* START *

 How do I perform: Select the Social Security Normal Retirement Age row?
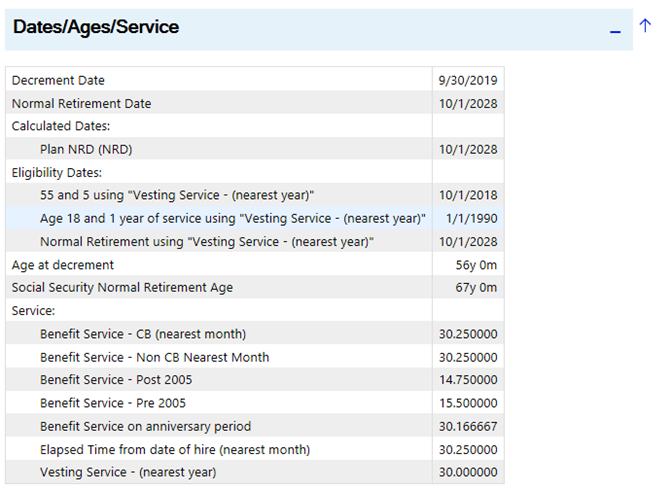255,287
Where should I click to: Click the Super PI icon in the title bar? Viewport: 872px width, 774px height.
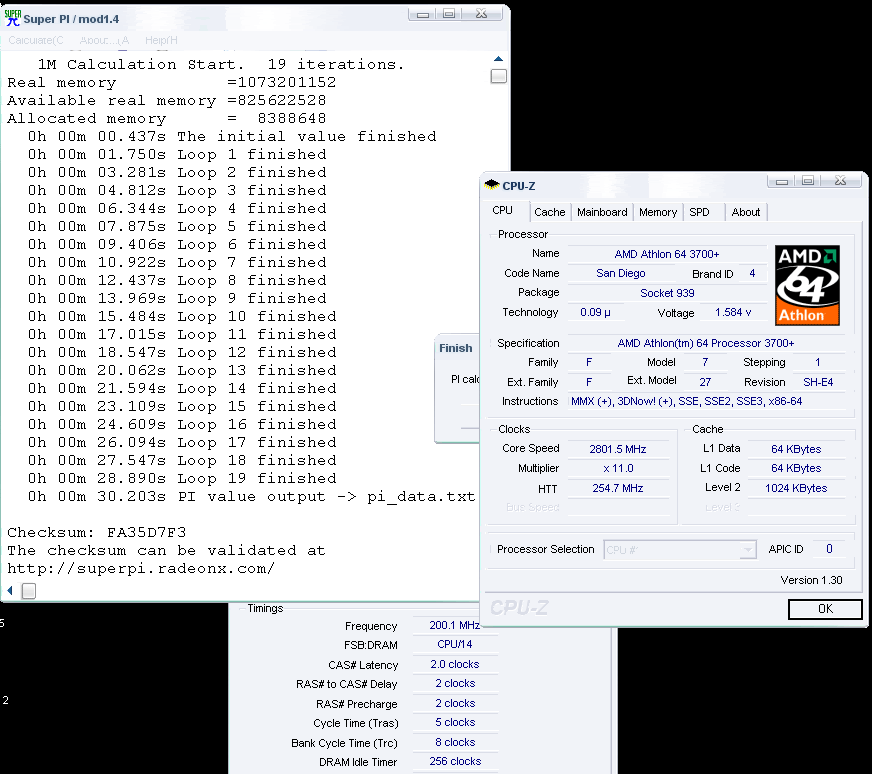point(12,17)
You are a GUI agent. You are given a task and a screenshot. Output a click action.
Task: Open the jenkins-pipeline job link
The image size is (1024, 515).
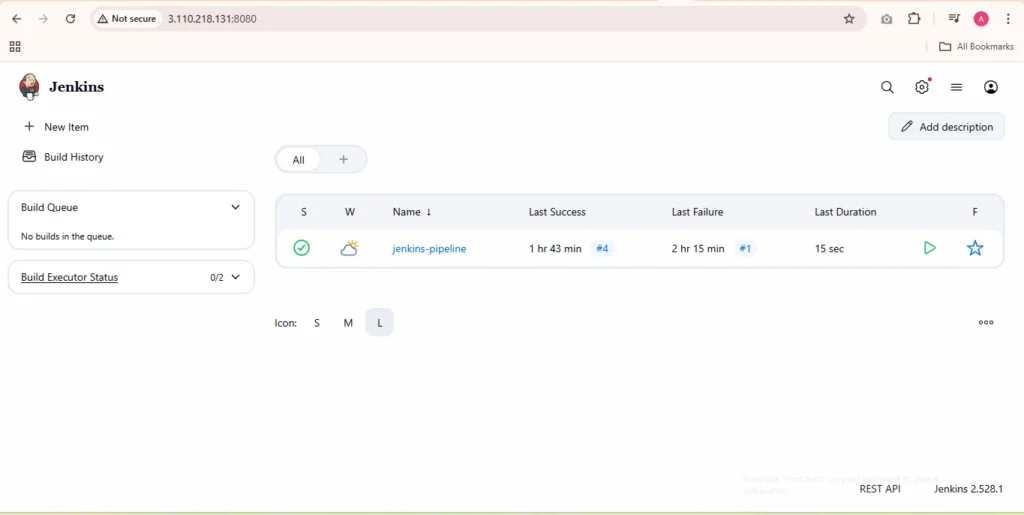pos(429,249)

* END *

REQUIRED TASK: Arrange the records above as a two-column CSV with the header instruction,click_point, one row per record. Begin at the line that has "You are a GUI" and continue through the end of the records. Put each field in quotes, turn line breaks into spaces, and leave the pictures out.

FULL SOLUTION:
instruction,click_point
"You are a GUI agent. You are given a task and a screenshot. Output a click action. Task: Open the jenkins-pipeline job link The image size is (1024, 515).","pos(429,249)"